El programa elegido por Muti parece responder, con la discreción que le es propia, a este mismo anhelo de orden y de equilibrio. Entre Beethoven y Mozart —dos polos de la razón musical europea— se dibuja un recorrido que es casi una declaración de principios. Desde los primeros compases de la Obertura Coriolano de Beethoven, Riccardo Muti impuso ese control férreo y esa claridad estructural que definen su estilo. Nada quedó al azar: las dinámicas, las pausas, la articulación, todo respondía a un ideal de precisión casi arquitectónica. Pero tanta perfección tuvo un precio. El Beethoven del director italiano, impecable en su forma, resultó algo distante, privado de esa tensión orgánica que debería atravesar la obertura como un impulso vital. Fue más una demostración de rigor que un drama en movimiento.

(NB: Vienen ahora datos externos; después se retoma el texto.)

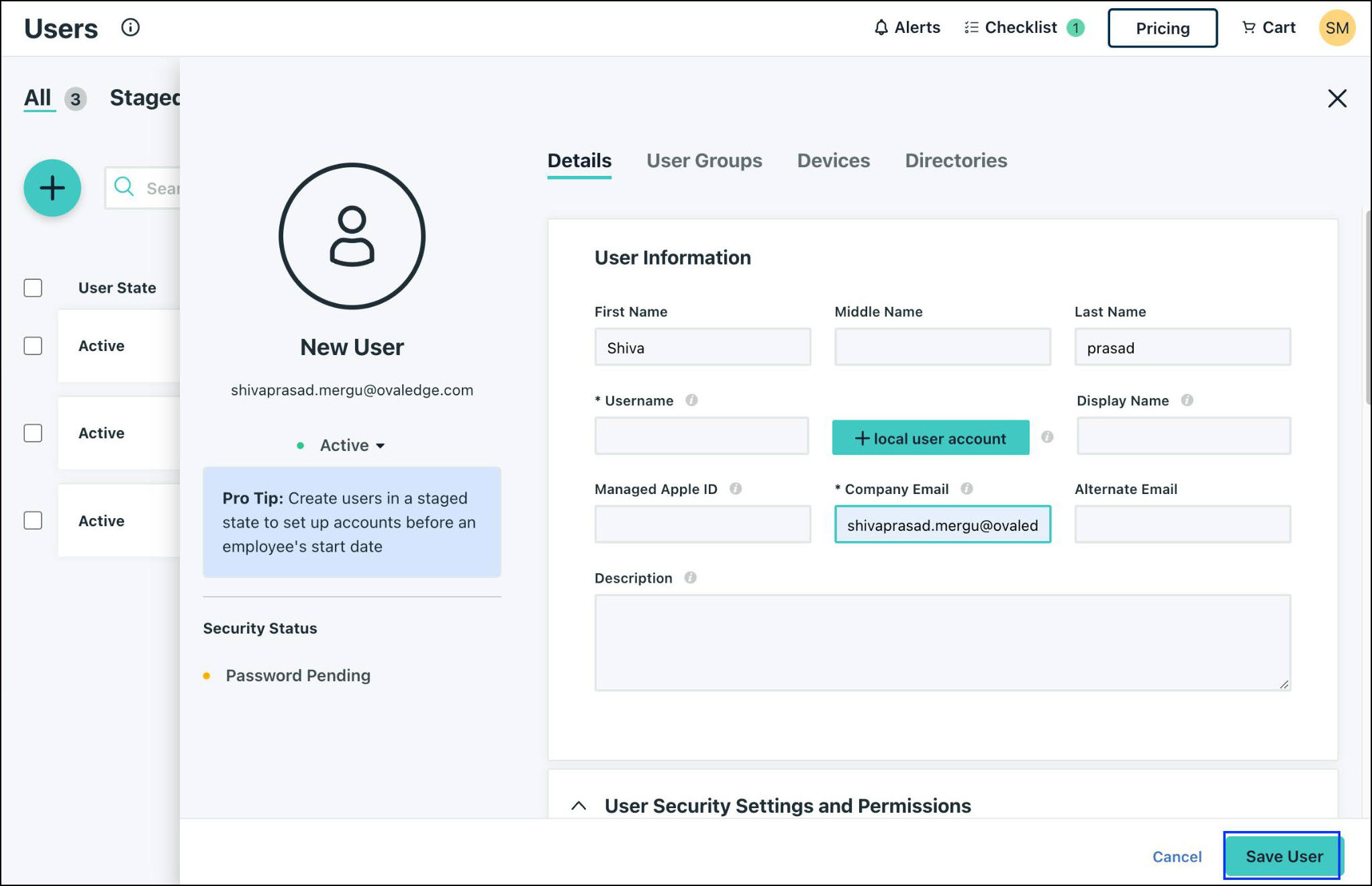Click the green plus add-user button

tap(52, 188)
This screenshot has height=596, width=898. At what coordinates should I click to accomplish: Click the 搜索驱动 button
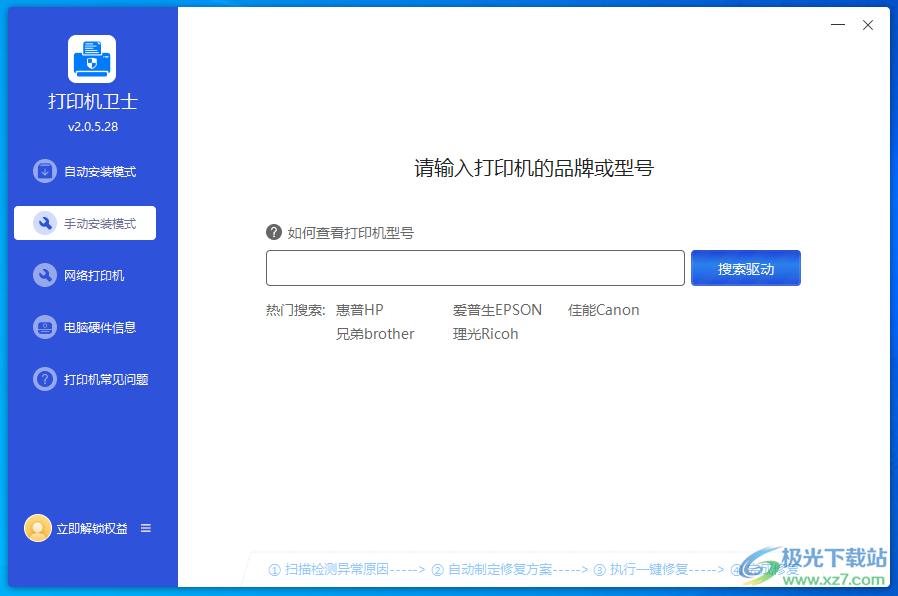(745, 267)
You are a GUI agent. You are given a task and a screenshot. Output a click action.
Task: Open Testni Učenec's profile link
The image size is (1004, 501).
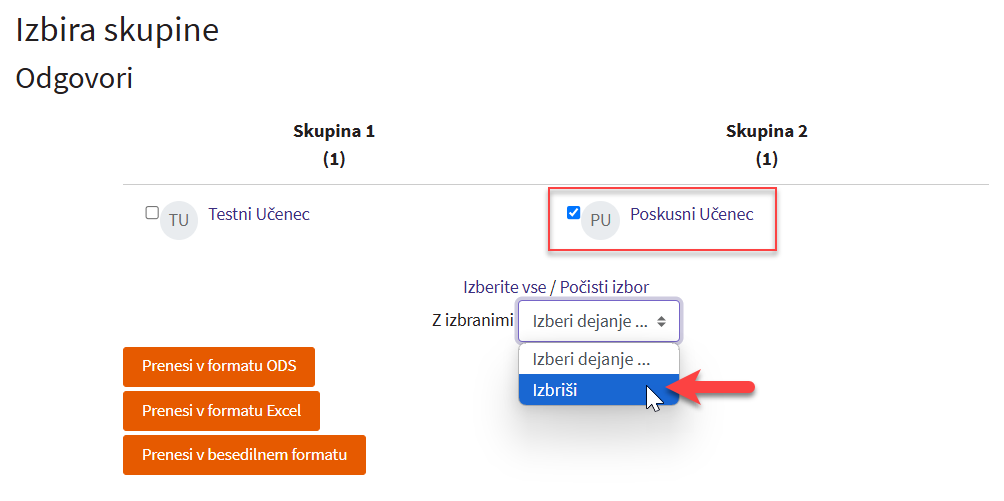coord(259,214)
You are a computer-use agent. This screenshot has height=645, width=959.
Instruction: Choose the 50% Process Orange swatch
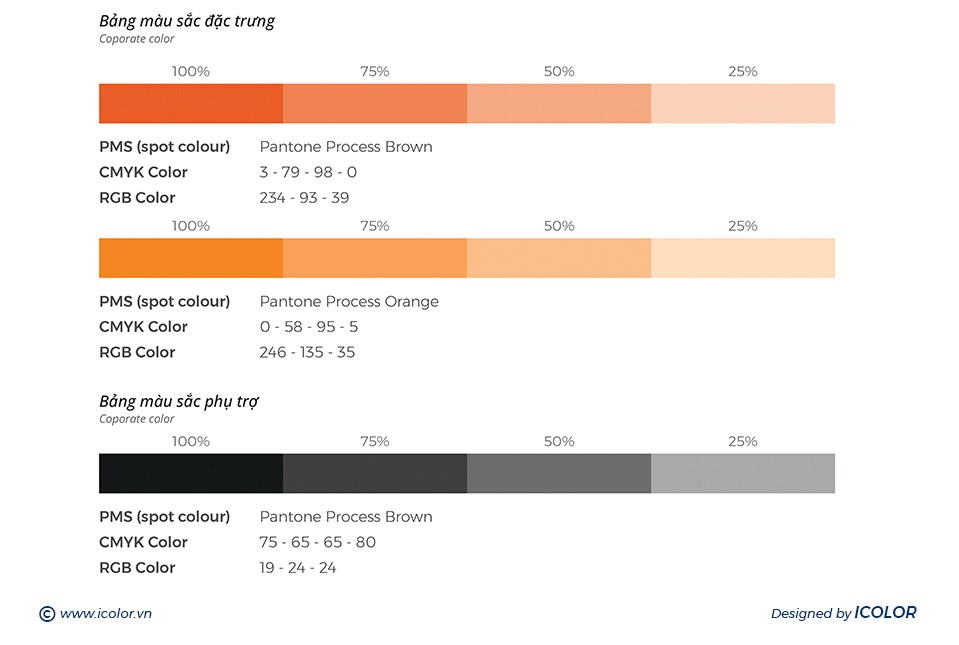(559, 258)

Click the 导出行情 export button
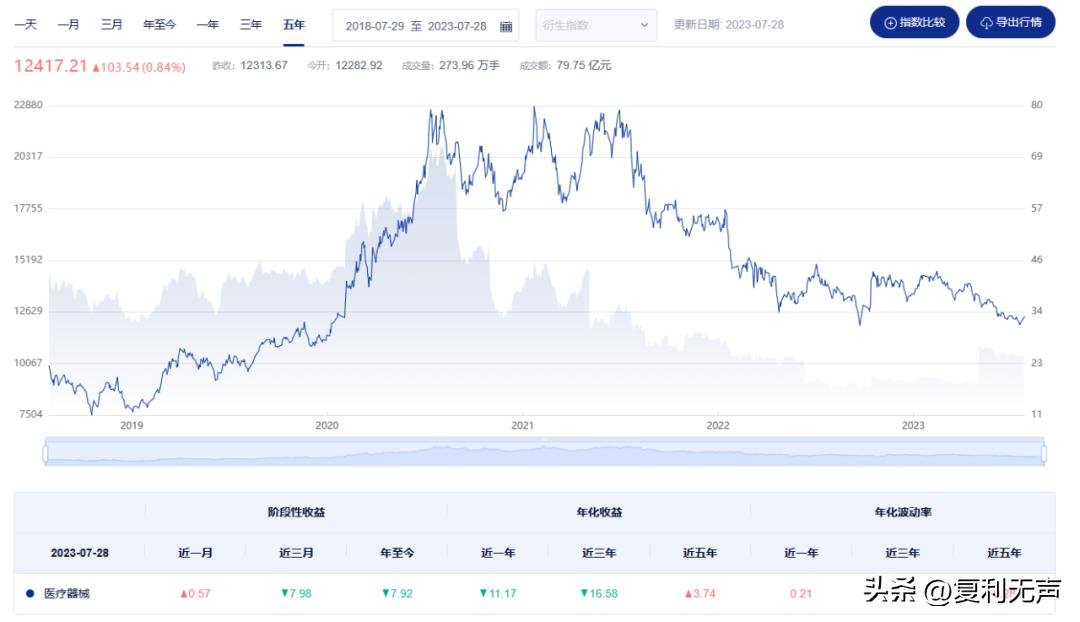(1010, 23)
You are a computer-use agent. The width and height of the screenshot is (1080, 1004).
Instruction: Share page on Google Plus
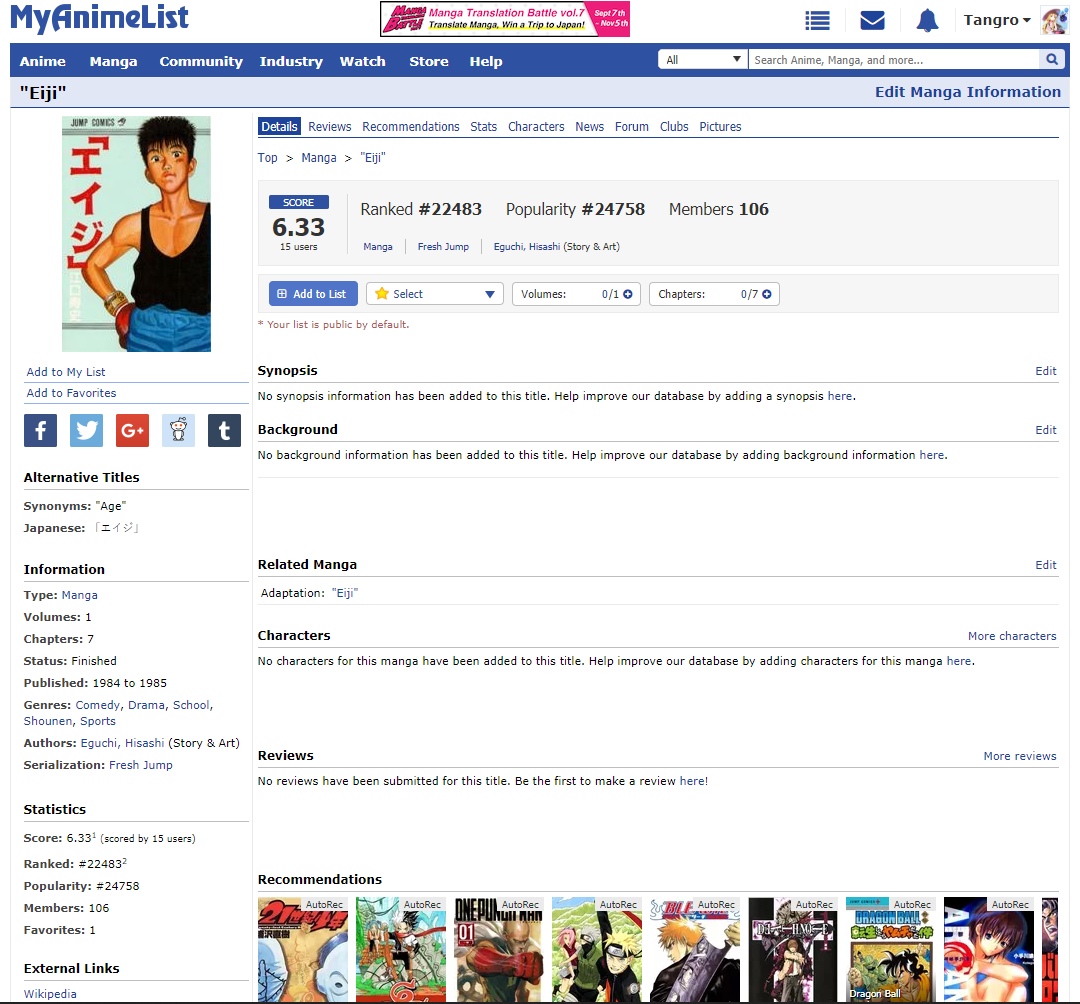(x=132, y=430)
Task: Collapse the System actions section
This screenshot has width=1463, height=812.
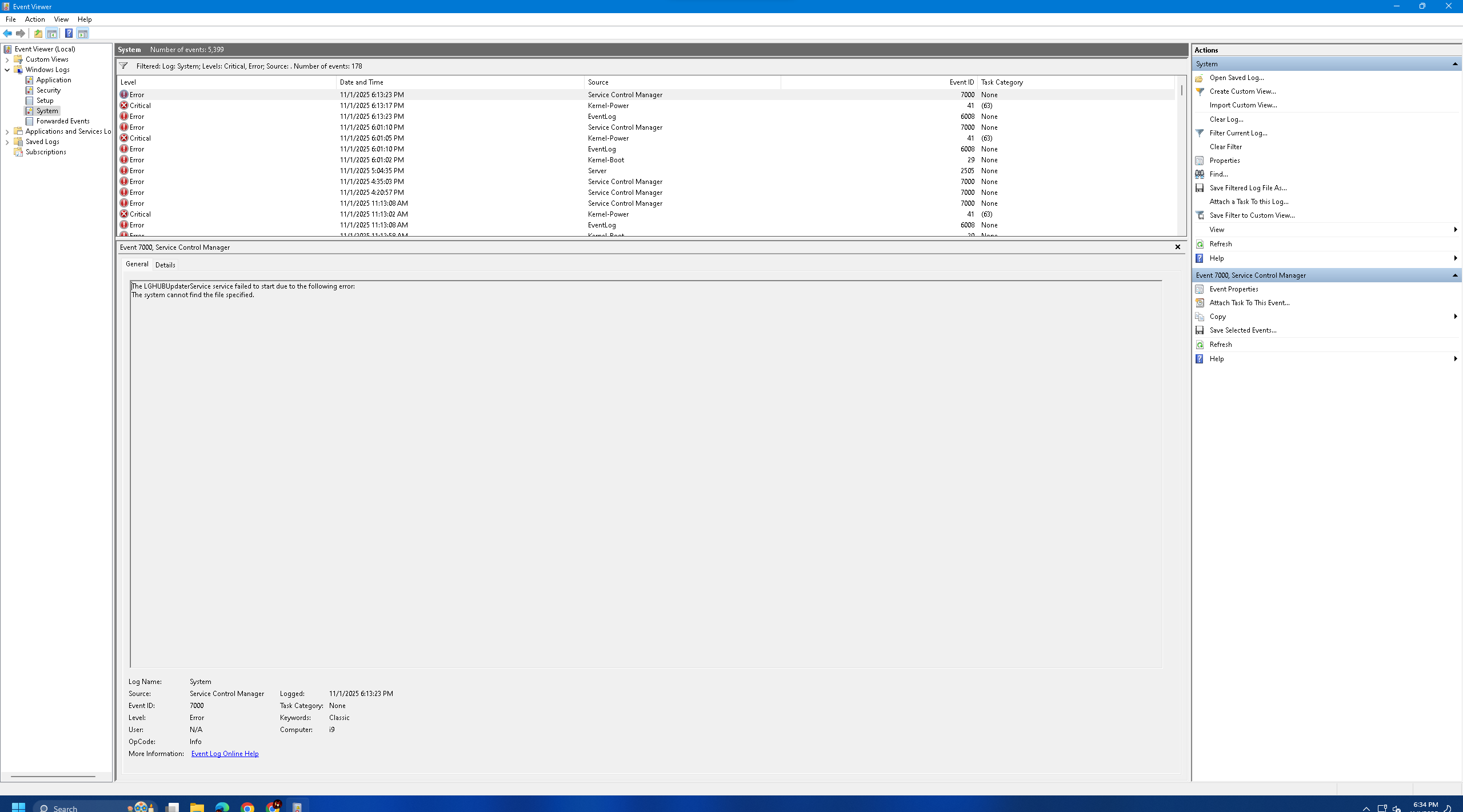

El tono cambió con el Concierto para flauta n.º 2 de Mozart, donde el maestro pareció encontrar un terreno más propicio a su refinamiento. Karl-Heinz Schütz (primera flauta de la Filarmónica de Viena) tocó con elegancia y transparencia, y el director napolitano supo acompañarlo con una orquesta de líneas limpias y fraseo contenido. Aquí, su obsesión por el control se convirtió en virtud: todo sonó equilibrado, respirando una serenidad luminosa que, sin perder autoridad, ofreció una belleza de trazo fino, casi camerística. Fue el momento más logrado de la velada, una demostración de cómo la disciplina puede transformarse en gracia.

Un momento del concierto de Riccardo Muti en el Teatro La Fenice. © Michele Crosera.
En la Séptima sinfonía de Beethoven, sin embargo, la balanza volvió a inclinarse hacia el exceso de medida. Todo fue exacto, ponderado, formalmente irreprochable, pero falto de esa electricidad que convierte esta sinfonía en una celebración del movimiento. El «Allegretto» fue sin duda lo mejor; se sostuvo sobre un legato impecable, consiguiendo esa respiración trágica que conmueve con el avanzar de los compases. Por lo contrario el primero y los dos últimos movimientos, de impulso más danzante, parecieron avanzar con el freno puesto. Fue un Beethoven admirable en su pureza, pero congelado, más contemplado que vivido.

Riccardo Muti saluda el primer violín de la Orchestra Giovanile Luigi Cherubini en el Teatro La Fenice. © Michele Crosera.
Curiosamente, la emoción llegó con las propinas. En las oberturas de Nabucco de Verdi y Norma de Bellini, Muti soltó la mano, dejando fluir a la Orchestra Giovanile Luigi Cherubini con más espontaneidad y teatralidad. Allí emergió el Muti comunicativo, el que conoce los secretos del gesto y la respiración dramática. La orquesta respondió a lo largo de todo el concierto con energía y frescura, aunque su sonido —aún compacto y disciplinado— carece todavía de una personalidad tímbrica plenamente formada. El entusiasmo del público alcanzó su punto máximo al final de la velada, pero Muti, con una media sonrisa irónica, puso fin a la noche con su habitual elegancia: “A dormir”. A sus ochenta y cuatro años, el maestro napolitano sigue siendo un león del podio y, sobre todo, un paciente artesano del porvenir. La Cherubini es su legado vivo, el taller donde la ética se convierte en música.